Task objective: Reproduce exactly the line containing "Screen dimensions: 1129x443" and each line after it until the listing ends, leaving pictures out.

Task data:
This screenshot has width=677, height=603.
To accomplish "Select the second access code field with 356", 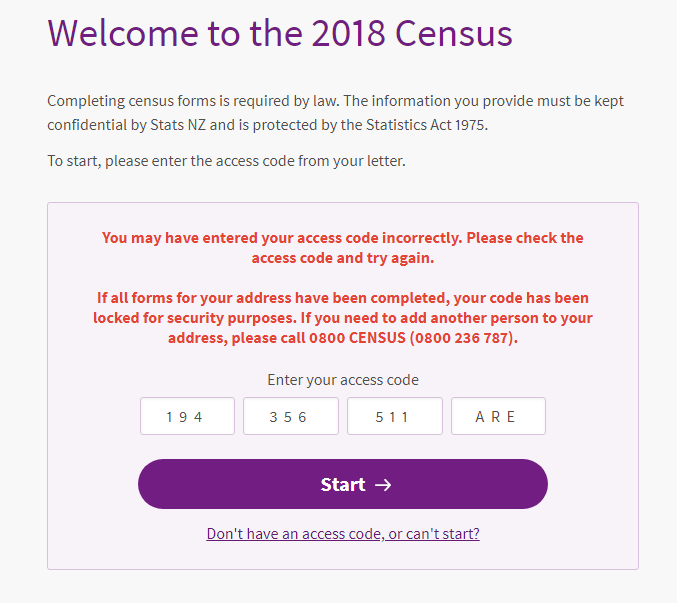I will coord(291,416).
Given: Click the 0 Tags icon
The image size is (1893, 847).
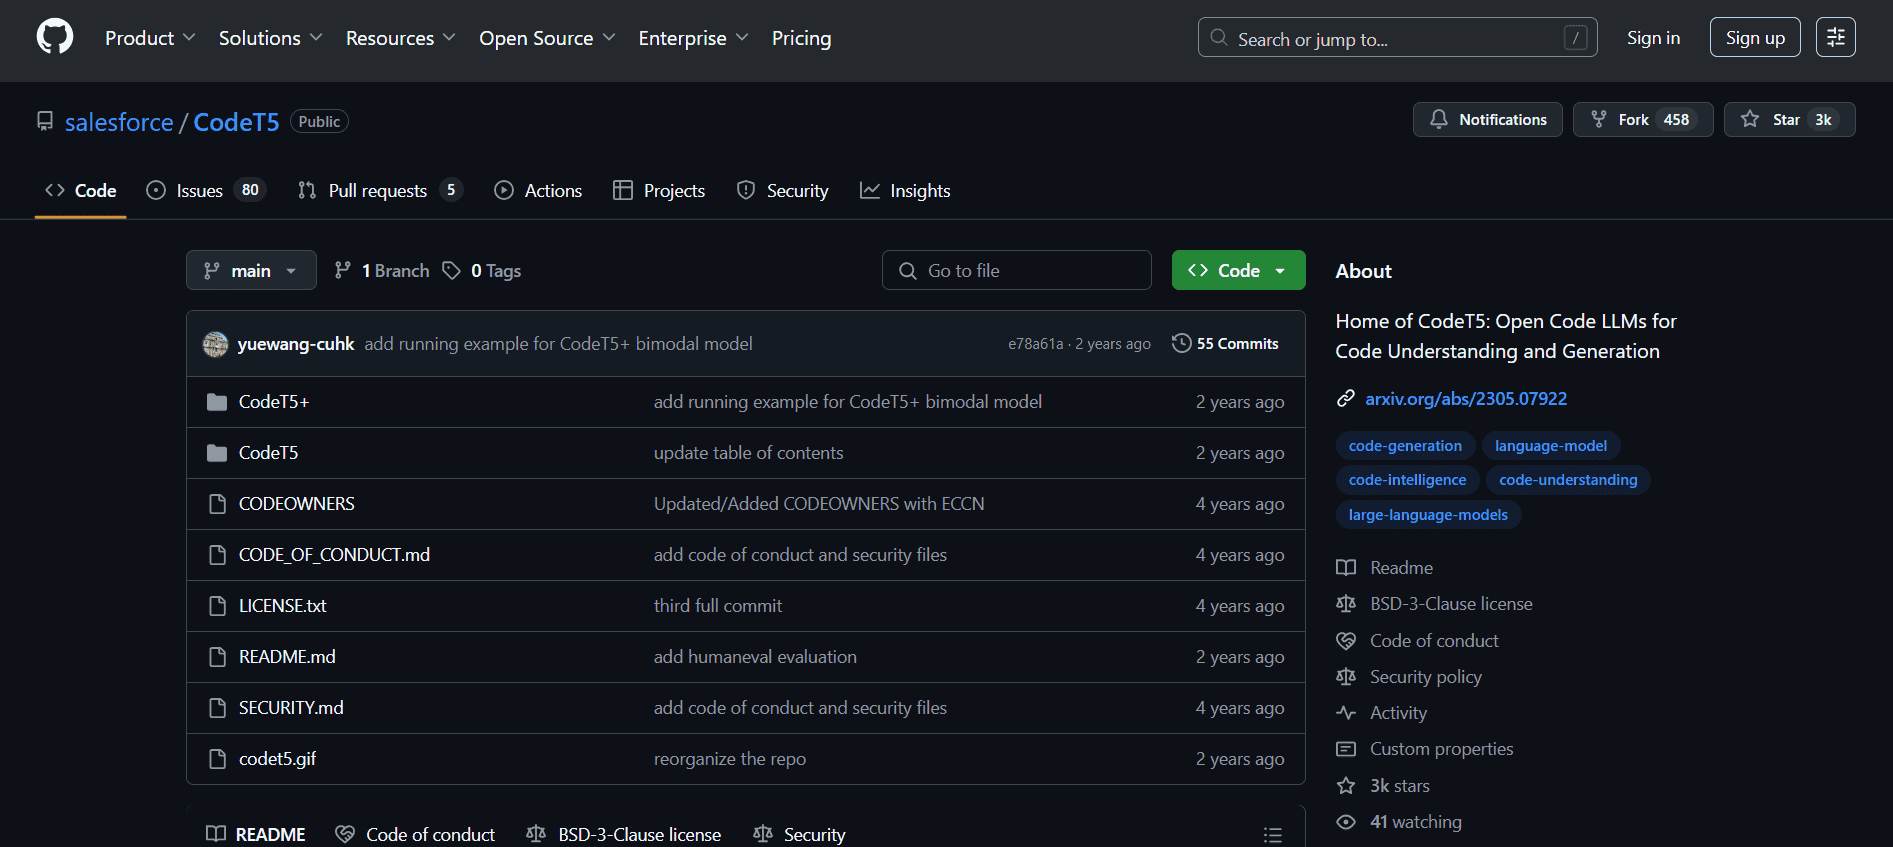Looking at the screenshot, I should pyautogui.click(x=452, y=270).
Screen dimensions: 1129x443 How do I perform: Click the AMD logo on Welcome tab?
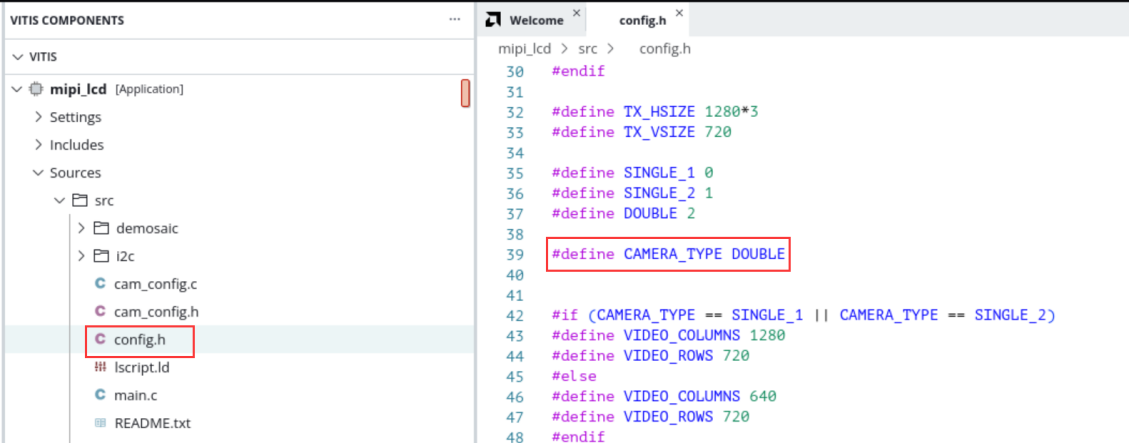pos(492,19)
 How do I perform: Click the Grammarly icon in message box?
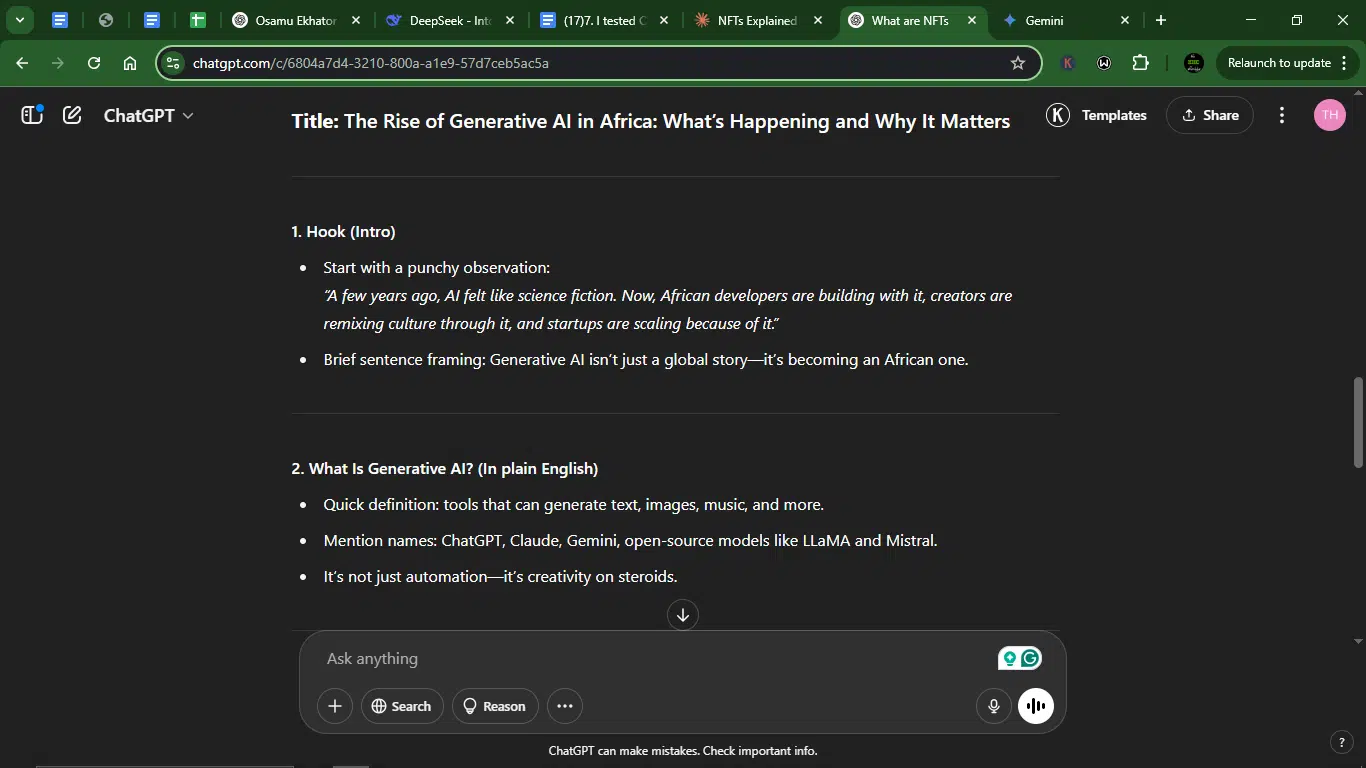[1031, 658]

Response to the exercise:
Screen dimensions: 1129x443 How do I perform: Click the AMD logo on Welcome tab?
pos(492,19)
 How do I perform: Click the Grammarly icon in message box?
[1031, 658]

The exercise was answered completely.